In senso psicologico, individuare nessi tra i vari accadimenti di una storia è un’esigenza tipicamente umana. Per mezzo delle storie noi ci integriamo. Quando scriviamo, prendendo spunto da elementi autobiografici o da proiezioni di nostre fantasie, ricostruiamo le nostre parti disperse, represse, negate, distorte e, anche se non ne siamo consapevoli, recuperiamo quella che Jung definiva “ombra”. In fondo, ogni vita è una storia. E anche nella storia più esile è possibile individuare l’ossatura di una trama. Per gli studiosi/e di psicologia, anche quando inventiamo storie di sana pianta che non hanno nulla a che fare con noi e con la nostra vita, in realtà ricordiamo. O meglio “ri-membriamo” – nel senso di rimettere insieme le proprie “membra” sparse – reintegrando le emozioni e le esperienze che il nostro inconscio aveva inconsapevolmente alienato, separato dal livello cosciente e, in tal modo, riusciamo spesso a rivalutare e dare nuovo valore a ciò che magari in passato ci era sembrato inaccettabile. 
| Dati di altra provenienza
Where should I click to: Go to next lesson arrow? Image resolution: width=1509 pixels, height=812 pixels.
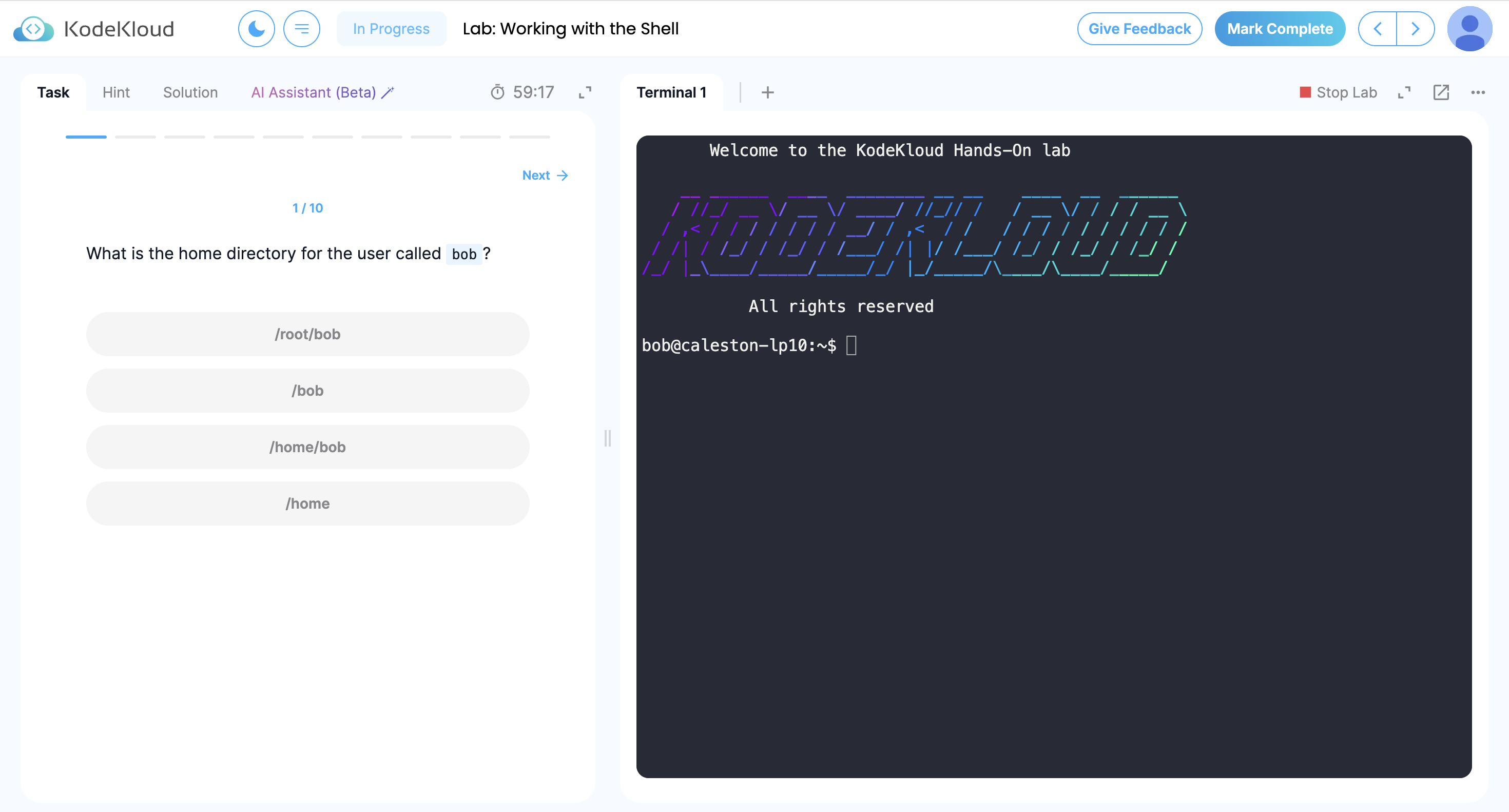pos(1415,29)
Mai più guerra, dipinto di Gabriella Maramieri

Pronta/o per metterti alla prova? Ora tocca a te… 
Esercizio n. 1: trova un oggetto del tutto comune (una matita, un bicchiere, una scatolina, eccetera). Osserva l’oggetto a lungo, sforzandoti di vederlo per quello che è, senza alcun giudizio critico. Quando ti senti pronta/o, prova a cogliere nello stesso oggetto la bellezza con la maiuscola. Per pochi istanti, ricorda come fino a poco prima ti era sembrato un oggetto anonimo, mentre adesso hai deciso di vederlo come indiscutibilmente bello. 
Scrivi a cosa lo hai associato quando hai colto la sua bellezza. Che cosa ha reso l’oggetto non più banale? Dove risiede la sua bellezza? 
Ora elenca tutte le persone, vive o morte, conosciute personalmente o no, che hanno contato per la tua creatività, alimentando fantasie, sogni a occhi aperti e chiusi. Quali sono le doti che queste persone hanno in comune? Che cosa ti hanno insegnato? Se non ti viene in mente nessuno in particolare, prova a immaginare una persona in grado di trasmetterti la spinta a guardarti intorno con occhi ispirati e a sostenerti nelle tue prove creative. 
Esercizio n. 2: descrivi un importante fatto della tua infanzia (la volta che tua madre… Il giorno in cui a scuola… Quando hai scoperto che un’amica/o…) e rileggi ciò che hai scritto, cercando di individuare la trama. Quali erano i conflitti? C’era chi agiva per ottenere quello che desiderava, senza tenere conto delle esigenze delle altre persone? Qualcuno/a si dispiaceva per l’accaduto? Indipendentemente da come sono andate le cose nella realtà, puoi provare a inventare un’evoluzione che ti piace. 
Esercizio n. 3: scrivi un miniracconto partendo da questo incipit: «A casa, dopo la telefonata, lei/lui aveva cambiato idea…». 

***

Articolo di Gabriella Maramieri

Laureata in Lettere a La Sapienza, giornalista dal 1990, si è occupata di critica letteraria per L’Indice, Noi donne, Leggendaria, Minerva, Wimbledon. È autrice di romanzi, racconti, poesie, favole. Dal 2006 affianca alla passione per la scrittura l’attività di Consulente familiare Aiccef (Associazione italiana consulenti coniugali e familiari) e quella di Coach professionista Icf (International coach federation) e Aicp (Associazione italiana coach professionisti).